According to Upper School Mandarin language teacher and trip leader, Joy Chang, the students expressed the trademark go-getter Principia spirit. Whether singing songs in Chinese at Karaoke, trying new foods, discussing complex topics with local students, participating in community service, or presenting about Principia and its core values in Chinese to Taiwanese students, nothing was too much for these intrepid explorers. “I feel like this trip is an extension of the classroom. We bring what we learned in this small classroom to the rest of the world,” says Chang. 

The trip’s subway game was a great example of Chang’s philosophy. Splitting the students into two groups and pairing them with a chaperone, students were encouraged to navigate through the Taiwanese subway to a destination of Chang’s choosing.
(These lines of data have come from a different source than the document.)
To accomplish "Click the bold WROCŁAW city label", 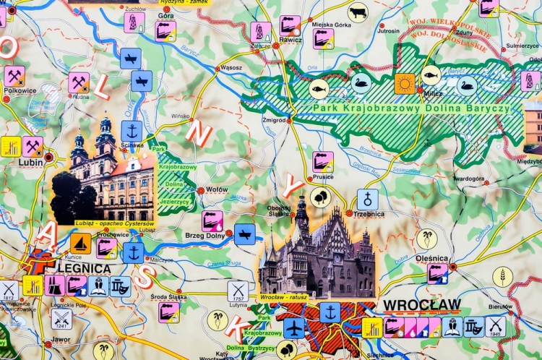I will pos(421,304).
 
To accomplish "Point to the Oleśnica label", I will pos(432,258).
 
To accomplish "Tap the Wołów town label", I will pos(217,189).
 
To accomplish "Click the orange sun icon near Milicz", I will pos(405,84).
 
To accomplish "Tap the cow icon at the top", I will pos(357,12).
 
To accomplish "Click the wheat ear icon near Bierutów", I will pos(503,276).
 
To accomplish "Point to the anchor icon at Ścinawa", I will pos(131,131).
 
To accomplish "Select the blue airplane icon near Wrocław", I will pos(294,327).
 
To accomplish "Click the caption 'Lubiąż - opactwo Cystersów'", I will pos(115,223).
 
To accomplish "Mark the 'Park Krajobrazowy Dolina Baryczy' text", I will pos(411,108).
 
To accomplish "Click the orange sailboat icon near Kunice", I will pos(80,243).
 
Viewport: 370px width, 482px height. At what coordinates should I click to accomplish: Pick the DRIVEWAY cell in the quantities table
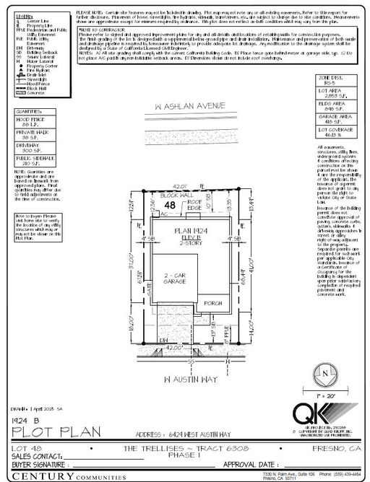click(30, 167)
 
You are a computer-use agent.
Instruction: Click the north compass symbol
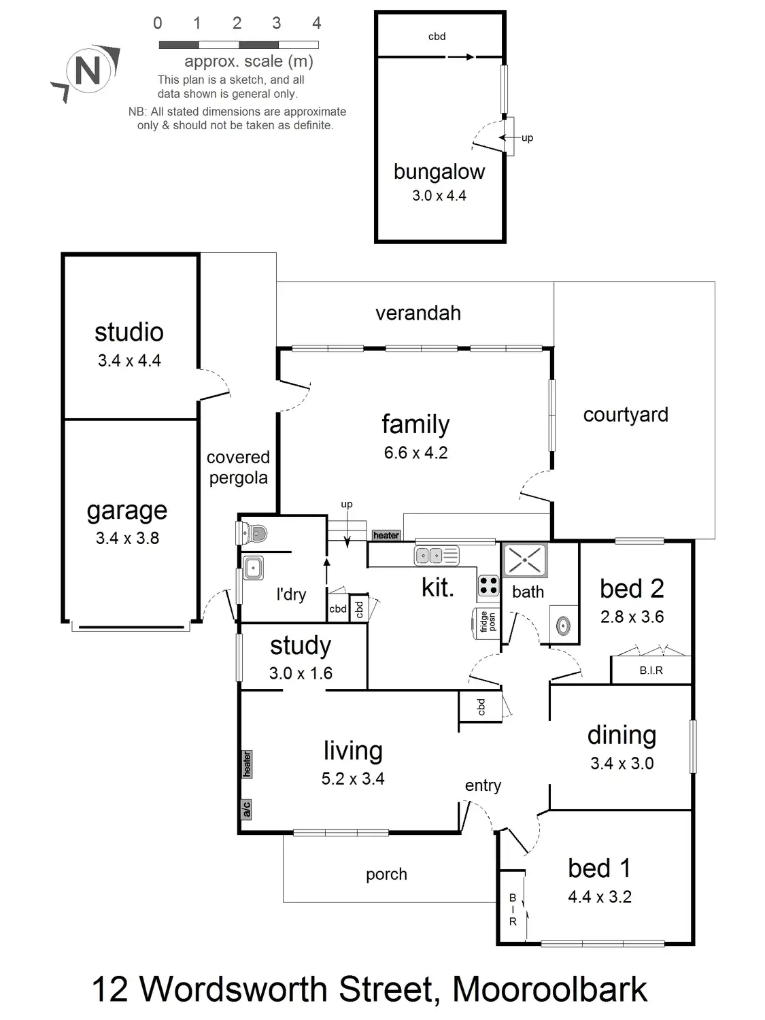87,71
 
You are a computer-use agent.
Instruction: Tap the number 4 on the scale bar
316,23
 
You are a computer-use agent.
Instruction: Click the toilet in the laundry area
252,532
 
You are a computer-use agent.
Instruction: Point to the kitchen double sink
436,556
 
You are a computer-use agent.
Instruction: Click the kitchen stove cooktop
488,585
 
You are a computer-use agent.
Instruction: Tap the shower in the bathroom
524,560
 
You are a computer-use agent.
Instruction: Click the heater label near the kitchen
386,535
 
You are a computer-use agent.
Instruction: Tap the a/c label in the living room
246,809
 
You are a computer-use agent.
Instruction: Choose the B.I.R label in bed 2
651,670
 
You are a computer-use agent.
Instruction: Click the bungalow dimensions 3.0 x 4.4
439,196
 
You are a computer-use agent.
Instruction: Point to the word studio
129,332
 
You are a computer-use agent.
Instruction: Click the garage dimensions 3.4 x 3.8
127,538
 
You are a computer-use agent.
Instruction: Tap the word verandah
418,313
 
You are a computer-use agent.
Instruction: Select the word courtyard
626,415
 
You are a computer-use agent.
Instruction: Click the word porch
386,874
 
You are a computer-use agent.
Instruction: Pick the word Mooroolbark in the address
549,989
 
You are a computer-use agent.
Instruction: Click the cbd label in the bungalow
437,37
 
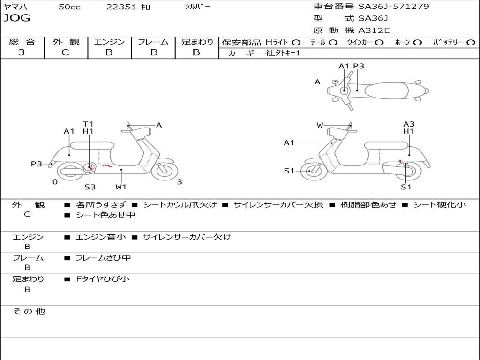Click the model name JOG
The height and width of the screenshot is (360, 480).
coord(17,18)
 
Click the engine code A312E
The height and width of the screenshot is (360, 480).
coord(373,30)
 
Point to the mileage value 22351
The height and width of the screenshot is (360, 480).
coord(121,7)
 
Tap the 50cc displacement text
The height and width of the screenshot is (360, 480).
coord(69,7)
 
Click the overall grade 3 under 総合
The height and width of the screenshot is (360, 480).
coord(22,52)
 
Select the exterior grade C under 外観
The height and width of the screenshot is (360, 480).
coord(65,52)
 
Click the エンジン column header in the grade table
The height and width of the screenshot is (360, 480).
coord(109,42)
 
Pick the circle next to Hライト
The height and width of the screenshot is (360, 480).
coord(296,42)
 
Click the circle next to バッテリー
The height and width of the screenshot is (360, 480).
coord(471,42)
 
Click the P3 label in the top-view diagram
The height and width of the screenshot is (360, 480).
coord(359,66)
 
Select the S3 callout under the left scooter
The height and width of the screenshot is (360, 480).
coord(90,187)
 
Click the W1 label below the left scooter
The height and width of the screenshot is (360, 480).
coord(121,187)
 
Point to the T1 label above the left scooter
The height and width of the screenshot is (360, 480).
coord(88,124)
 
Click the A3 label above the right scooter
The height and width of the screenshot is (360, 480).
coord(409,124)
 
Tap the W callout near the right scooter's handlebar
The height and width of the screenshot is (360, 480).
coord(320,125)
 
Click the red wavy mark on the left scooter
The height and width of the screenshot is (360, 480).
coord(107,165)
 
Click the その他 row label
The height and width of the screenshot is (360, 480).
coord(29,311)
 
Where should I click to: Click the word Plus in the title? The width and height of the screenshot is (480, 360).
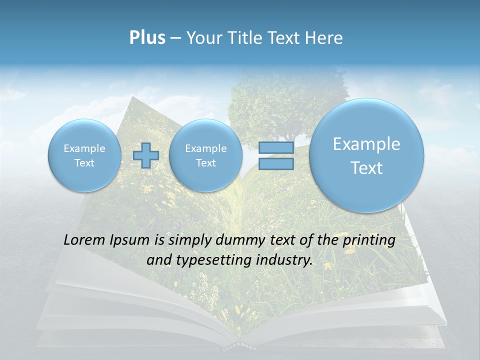click(x=147, y=38)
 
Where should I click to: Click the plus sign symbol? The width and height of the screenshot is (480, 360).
click(x=146, y=156)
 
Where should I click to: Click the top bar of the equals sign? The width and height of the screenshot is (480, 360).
click(x=276, y=148)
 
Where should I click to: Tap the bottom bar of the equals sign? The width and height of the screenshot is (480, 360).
click(x=276, y=164)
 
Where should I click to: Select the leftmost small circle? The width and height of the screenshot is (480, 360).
click(x=84, y=156)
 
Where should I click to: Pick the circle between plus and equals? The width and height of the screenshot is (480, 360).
click(x=206, y=156)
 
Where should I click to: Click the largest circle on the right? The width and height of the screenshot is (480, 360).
click(x=366, y=156)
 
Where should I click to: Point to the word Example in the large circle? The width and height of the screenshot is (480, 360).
click(x=366, y=144)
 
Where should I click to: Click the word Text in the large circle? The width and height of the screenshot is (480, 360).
click(x=366, y=168)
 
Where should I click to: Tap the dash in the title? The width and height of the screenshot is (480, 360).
click(x=176, y=38)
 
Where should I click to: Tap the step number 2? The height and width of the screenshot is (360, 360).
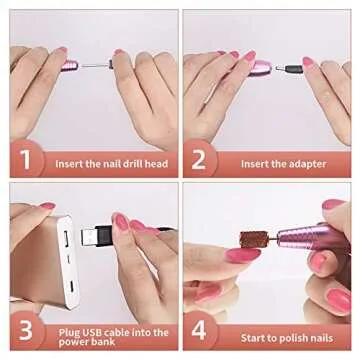click(x=200, y=161)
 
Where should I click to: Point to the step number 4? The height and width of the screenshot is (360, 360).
click(x=200, y=330)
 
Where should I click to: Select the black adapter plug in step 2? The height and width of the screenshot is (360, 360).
click(x=291, y=69)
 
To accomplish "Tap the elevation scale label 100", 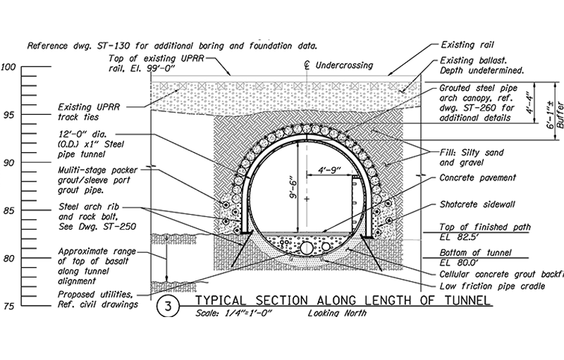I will click(x=9, y=68).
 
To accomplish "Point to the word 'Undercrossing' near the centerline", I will click(x=343, y=65).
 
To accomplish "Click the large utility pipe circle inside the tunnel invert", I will click(x=307, y=249).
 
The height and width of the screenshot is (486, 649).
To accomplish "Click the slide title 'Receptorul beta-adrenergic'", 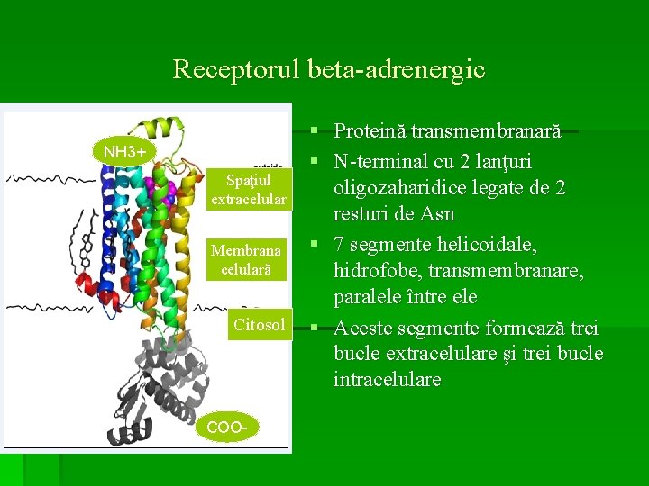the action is (328, 68).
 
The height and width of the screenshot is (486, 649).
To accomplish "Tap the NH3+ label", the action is (124, 150).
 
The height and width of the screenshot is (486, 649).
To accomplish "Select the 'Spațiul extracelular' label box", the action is (248, 190).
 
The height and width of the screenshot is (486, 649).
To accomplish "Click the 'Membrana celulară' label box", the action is (245, 259).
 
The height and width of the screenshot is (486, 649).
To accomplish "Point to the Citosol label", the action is (259, 324).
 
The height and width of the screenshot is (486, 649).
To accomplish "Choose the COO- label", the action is (226, 426).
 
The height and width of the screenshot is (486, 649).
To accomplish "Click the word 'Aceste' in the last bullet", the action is (363, 326).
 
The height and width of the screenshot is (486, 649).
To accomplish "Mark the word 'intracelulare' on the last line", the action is (388, 380).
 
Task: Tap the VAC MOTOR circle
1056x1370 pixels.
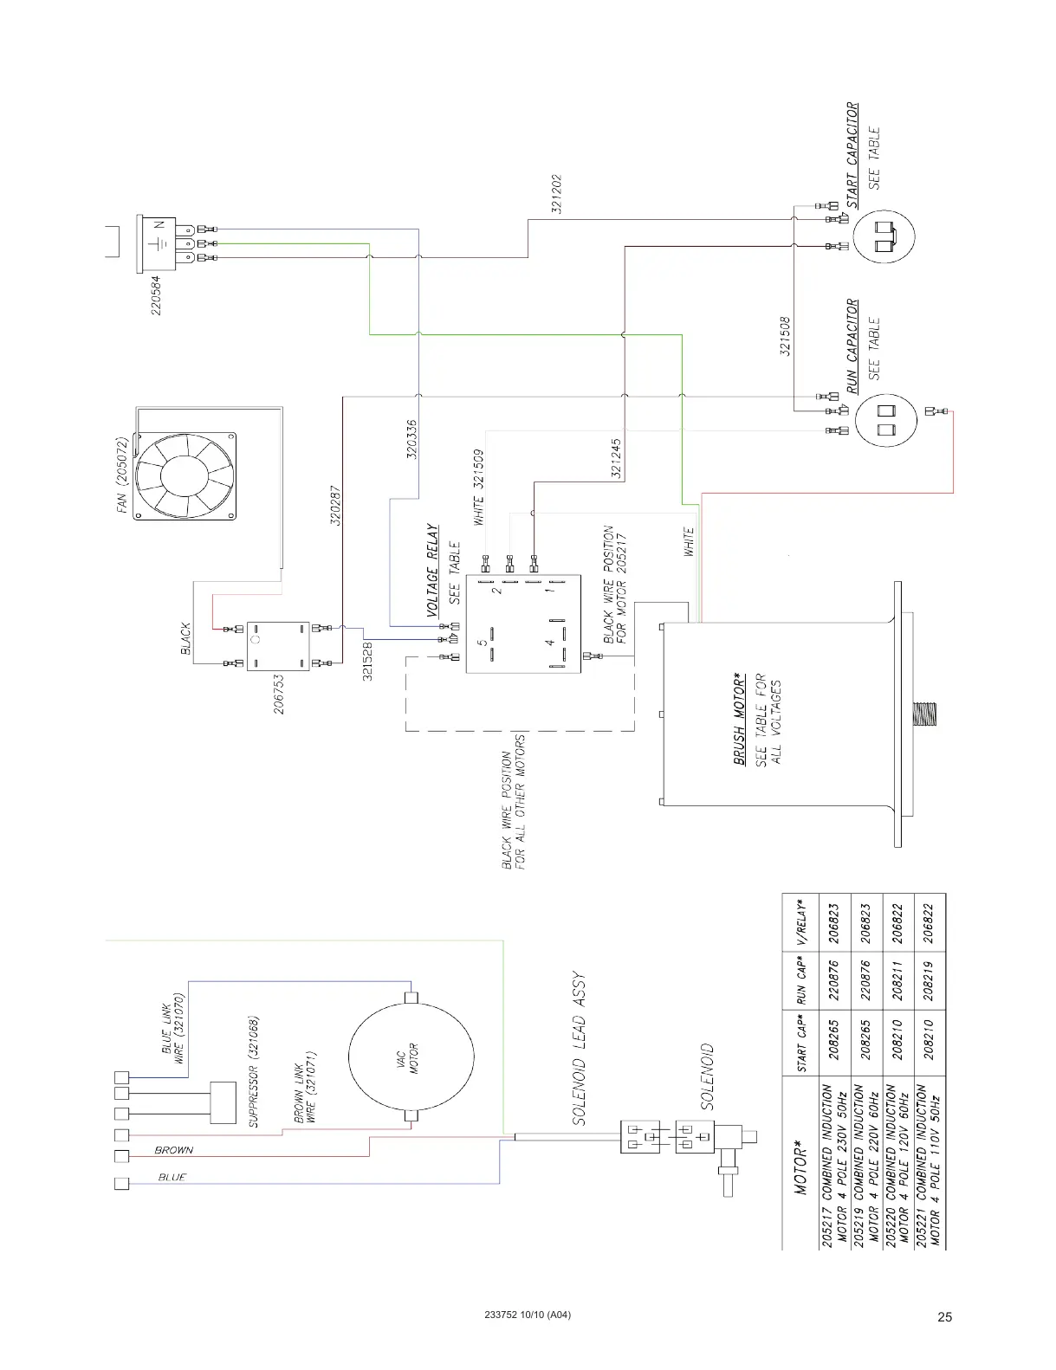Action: [x=411, y=1057]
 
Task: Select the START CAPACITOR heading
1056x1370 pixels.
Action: [x=852, y=156]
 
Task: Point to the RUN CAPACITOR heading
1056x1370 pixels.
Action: [x=852, y=346]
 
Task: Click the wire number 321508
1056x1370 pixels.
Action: [x=785, y=335]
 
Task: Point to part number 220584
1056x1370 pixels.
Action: [x=157, y=295]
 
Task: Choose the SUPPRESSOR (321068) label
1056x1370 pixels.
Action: [x=255, y=1071]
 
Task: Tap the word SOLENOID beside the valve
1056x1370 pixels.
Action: [x=707, y=1077]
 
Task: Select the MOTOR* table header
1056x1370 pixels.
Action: [x=801, y=1168]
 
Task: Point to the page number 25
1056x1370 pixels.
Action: [x=944, y=1317]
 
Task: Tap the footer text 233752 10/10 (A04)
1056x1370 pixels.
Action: [x=528, y=1315]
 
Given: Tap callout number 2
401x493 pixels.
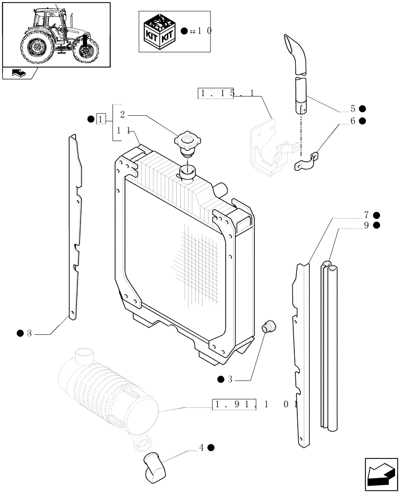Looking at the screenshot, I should click(x=122, y=115).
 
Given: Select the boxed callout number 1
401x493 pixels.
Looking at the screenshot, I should click(x=101, y=119).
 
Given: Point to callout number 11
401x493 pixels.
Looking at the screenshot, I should click(x=123, y=131).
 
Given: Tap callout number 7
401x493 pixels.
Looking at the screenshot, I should click(x=366, y=215).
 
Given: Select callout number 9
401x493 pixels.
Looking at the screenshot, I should click(x=366, y=225).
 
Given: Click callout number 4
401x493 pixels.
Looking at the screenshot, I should click(x=201, y=448).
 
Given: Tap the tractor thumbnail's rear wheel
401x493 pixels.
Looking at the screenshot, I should click(x=36, y=48).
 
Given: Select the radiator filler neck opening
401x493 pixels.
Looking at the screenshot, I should click(x=187, y=172).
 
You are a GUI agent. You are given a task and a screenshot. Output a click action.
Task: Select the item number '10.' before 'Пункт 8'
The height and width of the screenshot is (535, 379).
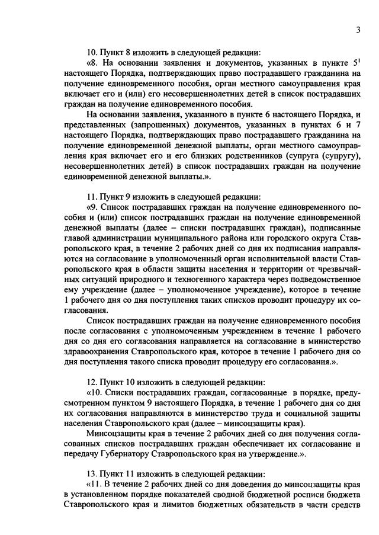pos(93,52)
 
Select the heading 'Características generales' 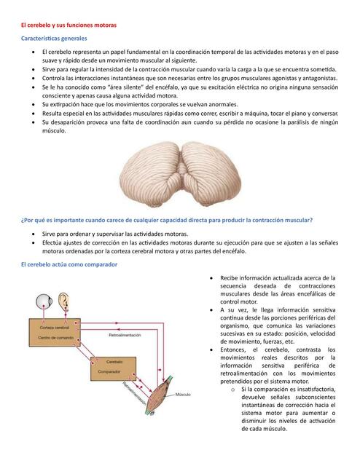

Their adult chaperones, while watching over them for their safety, did not contribute or guide the students. The students learned invaluable lessons of independence, communication, and perseverance—even requesting to navigate back to their hotel the same way.

“That was probably my favorite part,” says Chang. “To see them get out of their comfort zones and work together to navigate the subway system. It was amazing!” 

Reflecting on the trip, Chang notes the value of Principia’s educational travel: “Principia trips provide an entryway for students to explore the world. I can do my best to mimic the real world and maybe bring in a guest or have them talk with native speakers, but it's nothing like being in the environment.”